ROCD or shallow

D

David_Joe

New member
Joined
Aug 14, 2019
Messages
1
Location
Maine
Hi,

I recently married my wife a few months back. throughout our 5 year relationship i would always feel guilty about finding other girls attractive. Although I never wished to nor acted on these urges my guilt would be strong - especially in places like our honeymoon etc. In addition i have always had issue with her physical attraction. At first her teeth were croooked and i obsessed over them - now i find them cute after months of obsessing. Then after we got engaged i saw a picture and realized she had chubby cheeks - i panicked. do i suddenly find my future wife unattractive - but he that went way after a few weeks. Finally this may once again i noticed the cheeks thing again. It has consumed me for the past 3 months to the point where i only find skinny faced girls attractive. Clearly in the 4/5 years we were together i never made this a priority. yes i have noticed this from time to time and have found it unattractive - but now i just cant move past it. my brain is telling me that i cant be with someone who i find unattractive sometimes.
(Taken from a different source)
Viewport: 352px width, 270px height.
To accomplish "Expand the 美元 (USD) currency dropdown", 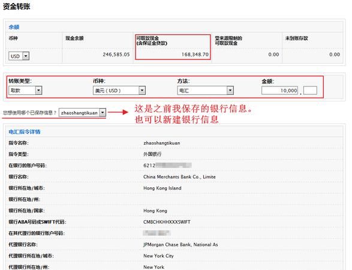I will pyautogui.click(x=119, y=91).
Ive compared her to countless girls - ive analyzed her to no end - all these diff angles - just trying to beat it but now i just made it worse and shes more unattractive than ever - i keep thinking that i if i paid attention back then i would have realized it and i just must have missed it or i skipped the signs (when i panicked around our engagement). The catch is i am head over heels obsessed with my wife. i love her more than anything in the entire world. i sit in fear of looking at her and thinking negatively. everytime i say who cares my brain just says maybe she just isnt ur type. i cant win. i cant beat it. the only time i am happy is when im laying in her arms. 4 months ago we were soulmates destined for amazing things. today i am a zombie - going through the motions - i recently started medication and have an appt with an ocd doctor tomorrow. but this is how afraid i am. i am petrified he is going to tell me u find ur wife ugly u need a divorce. all i want is to spend my life with her. i just want to stop caring about face shape, chubby cheeks about all this stupid stuff - my wife makes me so happy but these thoughts are all consuming and telling me this cant work - i want to stop analyzing i want to just be with the sweetest girl in the world. has anyone else experienced this to the point where they cant even look at their wife? I'd appreciate any advice. Thank you
 
H

Helena1

Well-known member
Staff Member on Leave
Joined
Oct 11, 2014
Messages
9,947
Location
UK
I don't know much about ROCD but it doesn't would like you just don't find your wife unattractive in the normal sense. Hopefully the doctor can help you, I think they will be able to. Good luck.
 
A

Ashwin

Member
Joined
Aug 9, 2019
Messages
7
Location
Ireland
Hi, you are suffering from ROCD. Please check with the doctor. If you any any help, please let me know. I'm suffering from ROCD.